» **Source document**:
(Much) More Downside To Come?
On April 18, 2022, I wrote an article, titled "The Path Of Least Resistance - Are The Markets Ready For A Bigger Correction?" In this article, I explained how both the fundamentals and technicals were working against stocks, and that the stocks were heading lower.
Now, not even a month later, the S&P500 had fallen another 400 points. Yesterday it closed at 4001.05. From the recent (and all-time) high of 4816.82, it is now down 20%. The Dow is down almost 13% from its high, and Nasdaq is performing the worse, down 27.5%.
There are many different definitions of a "bear" market. An accepted and often quoted measure is when the market is down 20% from its recent peak - this present market certainly fits that description. With inflation high (the latest report due this morning at 8:30 EST), the COVID pandemic still rampant, and war in Ukraine still raging, I don't believe the correction is over yet.

» **Dataset excerpts**:
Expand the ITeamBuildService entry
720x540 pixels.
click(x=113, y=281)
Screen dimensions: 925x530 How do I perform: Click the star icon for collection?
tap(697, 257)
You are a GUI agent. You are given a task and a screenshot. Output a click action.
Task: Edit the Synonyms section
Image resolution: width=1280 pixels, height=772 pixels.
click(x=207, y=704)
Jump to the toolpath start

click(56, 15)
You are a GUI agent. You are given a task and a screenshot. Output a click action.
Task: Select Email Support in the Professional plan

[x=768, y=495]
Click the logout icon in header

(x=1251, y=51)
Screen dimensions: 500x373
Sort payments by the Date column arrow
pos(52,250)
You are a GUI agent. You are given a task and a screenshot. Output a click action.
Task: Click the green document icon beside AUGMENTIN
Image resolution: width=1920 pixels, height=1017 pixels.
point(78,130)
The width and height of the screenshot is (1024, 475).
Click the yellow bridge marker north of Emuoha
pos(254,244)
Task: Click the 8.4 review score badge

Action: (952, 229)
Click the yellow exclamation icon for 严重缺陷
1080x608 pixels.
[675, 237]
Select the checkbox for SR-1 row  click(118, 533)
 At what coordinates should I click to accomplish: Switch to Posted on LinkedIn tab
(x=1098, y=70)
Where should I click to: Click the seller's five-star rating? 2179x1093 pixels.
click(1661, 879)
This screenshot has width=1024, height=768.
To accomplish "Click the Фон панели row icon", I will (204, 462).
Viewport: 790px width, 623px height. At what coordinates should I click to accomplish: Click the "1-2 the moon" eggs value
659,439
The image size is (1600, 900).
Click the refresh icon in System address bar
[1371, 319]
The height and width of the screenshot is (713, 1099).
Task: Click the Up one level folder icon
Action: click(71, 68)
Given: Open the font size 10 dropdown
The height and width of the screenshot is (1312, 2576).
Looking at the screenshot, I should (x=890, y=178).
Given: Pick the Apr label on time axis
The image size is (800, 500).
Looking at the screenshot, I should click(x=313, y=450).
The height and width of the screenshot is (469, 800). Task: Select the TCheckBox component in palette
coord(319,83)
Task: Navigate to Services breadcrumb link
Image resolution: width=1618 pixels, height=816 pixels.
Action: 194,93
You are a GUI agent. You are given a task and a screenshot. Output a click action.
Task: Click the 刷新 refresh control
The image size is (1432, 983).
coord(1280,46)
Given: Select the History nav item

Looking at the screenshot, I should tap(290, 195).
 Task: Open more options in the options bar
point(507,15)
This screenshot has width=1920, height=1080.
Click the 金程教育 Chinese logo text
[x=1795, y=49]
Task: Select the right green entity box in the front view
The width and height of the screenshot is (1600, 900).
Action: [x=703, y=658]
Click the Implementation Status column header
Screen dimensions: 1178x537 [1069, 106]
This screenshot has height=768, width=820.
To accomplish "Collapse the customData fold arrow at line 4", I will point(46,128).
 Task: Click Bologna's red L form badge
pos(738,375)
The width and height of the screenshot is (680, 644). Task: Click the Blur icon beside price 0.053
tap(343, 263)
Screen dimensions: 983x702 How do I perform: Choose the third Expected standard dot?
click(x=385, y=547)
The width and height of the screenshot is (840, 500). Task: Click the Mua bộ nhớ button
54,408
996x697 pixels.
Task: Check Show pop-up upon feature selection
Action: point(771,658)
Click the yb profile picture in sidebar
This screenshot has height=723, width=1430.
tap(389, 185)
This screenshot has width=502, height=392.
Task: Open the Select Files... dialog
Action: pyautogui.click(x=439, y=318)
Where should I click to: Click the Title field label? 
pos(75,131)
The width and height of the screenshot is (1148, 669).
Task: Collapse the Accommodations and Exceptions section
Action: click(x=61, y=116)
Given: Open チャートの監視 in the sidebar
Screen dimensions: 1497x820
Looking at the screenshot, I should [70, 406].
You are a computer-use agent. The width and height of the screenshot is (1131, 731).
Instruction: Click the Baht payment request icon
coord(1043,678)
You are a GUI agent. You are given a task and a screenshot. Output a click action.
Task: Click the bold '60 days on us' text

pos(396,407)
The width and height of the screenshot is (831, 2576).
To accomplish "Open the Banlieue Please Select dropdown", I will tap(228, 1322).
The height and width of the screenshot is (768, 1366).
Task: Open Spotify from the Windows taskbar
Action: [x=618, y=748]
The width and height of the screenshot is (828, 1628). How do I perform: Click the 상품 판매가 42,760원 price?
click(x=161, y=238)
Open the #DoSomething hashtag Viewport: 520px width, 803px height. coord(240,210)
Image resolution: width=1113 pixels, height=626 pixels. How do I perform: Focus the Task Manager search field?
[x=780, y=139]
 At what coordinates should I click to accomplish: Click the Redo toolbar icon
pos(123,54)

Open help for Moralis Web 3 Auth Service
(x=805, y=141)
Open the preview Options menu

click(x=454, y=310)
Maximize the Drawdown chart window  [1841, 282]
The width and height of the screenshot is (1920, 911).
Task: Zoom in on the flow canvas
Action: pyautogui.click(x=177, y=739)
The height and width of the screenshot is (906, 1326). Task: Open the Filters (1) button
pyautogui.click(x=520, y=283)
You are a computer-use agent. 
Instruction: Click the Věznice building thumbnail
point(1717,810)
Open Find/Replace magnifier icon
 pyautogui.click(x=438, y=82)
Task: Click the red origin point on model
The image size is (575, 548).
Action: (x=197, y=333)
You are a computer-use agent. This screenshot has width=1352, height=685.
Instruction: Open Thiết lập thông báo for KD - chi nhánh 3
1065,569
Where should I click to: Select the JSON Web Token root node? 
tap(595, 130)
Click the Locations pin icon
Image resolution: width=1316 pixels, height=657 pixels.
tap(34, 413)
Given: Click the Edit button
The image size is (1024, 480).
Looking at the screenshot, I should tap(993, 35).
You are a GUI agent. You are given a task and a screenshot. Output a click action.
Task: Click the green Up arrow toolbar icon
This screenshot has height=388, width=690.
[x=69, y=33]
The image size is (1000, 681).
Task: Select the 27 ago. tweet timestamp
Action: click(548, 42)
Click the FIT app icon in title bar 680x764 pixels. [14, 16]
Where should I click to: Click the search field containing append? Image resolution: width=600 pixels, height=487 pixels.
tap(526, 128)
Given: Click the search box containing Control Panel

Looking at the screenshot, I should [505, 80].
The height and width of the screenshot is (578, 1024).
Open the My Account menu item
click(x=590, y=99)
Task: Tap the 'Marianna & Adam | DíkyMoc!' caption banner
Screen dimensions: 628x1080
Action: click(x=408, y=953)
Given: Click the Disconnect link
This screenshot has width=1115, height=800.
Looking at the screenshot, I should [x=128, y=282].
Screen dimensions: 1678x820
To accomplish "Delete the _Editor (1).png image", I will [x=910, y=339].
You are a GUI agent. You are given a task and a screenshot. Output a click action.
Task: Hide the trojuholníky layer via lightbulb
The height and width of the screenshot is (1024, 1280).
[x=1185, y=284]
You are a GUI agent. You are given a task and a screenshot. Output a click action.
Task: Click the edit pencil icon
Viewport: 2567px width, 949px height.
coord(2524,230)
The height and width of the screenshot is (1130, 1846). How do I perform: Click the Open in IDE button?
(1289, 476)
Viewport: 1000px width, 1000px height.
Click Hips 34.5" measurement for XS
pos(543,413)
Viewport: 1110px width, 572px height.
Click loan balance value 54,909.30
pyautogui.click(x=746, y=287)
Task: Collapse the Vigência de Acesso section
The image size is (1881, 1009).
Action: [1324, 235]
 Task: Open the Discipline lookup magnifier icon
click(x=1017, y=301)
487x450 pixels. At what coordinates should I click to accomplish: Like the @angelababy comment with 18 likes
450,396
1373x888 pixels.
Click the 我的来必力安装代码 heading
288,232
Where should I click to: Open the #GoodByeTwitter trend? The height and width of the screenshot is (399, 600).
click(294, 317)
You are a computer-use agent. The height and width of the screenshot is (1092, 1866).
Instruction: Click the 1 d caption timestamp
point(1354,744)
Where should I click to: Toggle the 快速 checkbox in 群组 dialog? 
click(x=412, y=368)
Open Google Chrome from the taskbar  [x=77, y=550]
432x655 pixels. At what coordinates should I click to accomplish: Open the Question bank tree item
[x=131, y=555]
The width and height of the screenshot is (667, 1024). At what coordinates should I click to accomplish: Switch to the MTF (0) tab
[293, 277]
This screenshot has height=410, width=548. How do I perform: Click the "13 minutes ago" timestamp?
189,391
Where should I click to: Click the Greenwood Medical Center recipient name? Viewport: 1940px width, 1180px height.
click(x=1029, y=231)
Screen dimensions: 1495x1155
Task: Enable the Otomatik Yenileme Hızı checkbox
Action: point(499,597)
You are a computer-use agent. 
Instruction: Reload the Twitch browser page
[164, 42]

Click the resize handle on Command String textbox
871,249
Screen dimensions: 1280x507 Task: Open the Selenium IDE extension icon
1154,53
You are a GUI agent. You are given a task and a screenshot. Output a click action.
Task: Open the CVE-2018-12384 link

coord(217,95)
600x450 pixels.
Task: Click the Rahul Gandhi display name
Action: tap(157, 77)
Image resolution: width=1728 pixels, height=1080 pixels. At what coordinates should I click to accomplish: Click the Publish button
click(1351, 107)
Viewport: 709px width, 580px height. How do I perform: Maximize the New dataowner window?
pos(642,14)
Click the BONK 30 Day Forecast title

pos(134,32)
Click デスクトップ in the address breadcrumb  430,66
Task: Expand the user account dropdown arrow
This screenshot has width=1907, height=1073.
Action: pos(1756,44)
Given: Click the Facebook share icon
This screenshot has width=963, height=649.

» **Exercise brief**:
Reproduce the full article on the stock market decline word for word, from its title through the final sentence.

» **Exercise output**:
(Much) More Downside To Come?
On April 18, 2022, I wrote an article, titled "The Path Of Least Resistance - Are The Markets Ready For A Bigger Correction?" In this article, I explained how both the fundamentals and technicals were working against stocks, and that the stocks were heading lower.
Now, not even a month later, the S&P500 had fallen another 400 points. Yesterday it closed at 4001.05. From the recent (and all-time) high of 4816.82, it is now down 20%. The Dow is down almost 13% from its high, and Nasdaq is performing the worse, down 27.5%.
There are many different definitions of a "bear" market. An accepted and often quoted measure is when the market is down 20% from its recent peak - this present market certainly fits that description. With inflation high (the latest report due this morning at 8:30 EST), the COVID pandemic still rampant, and war in Ukraine still raging, I don't believe the correction is over yet.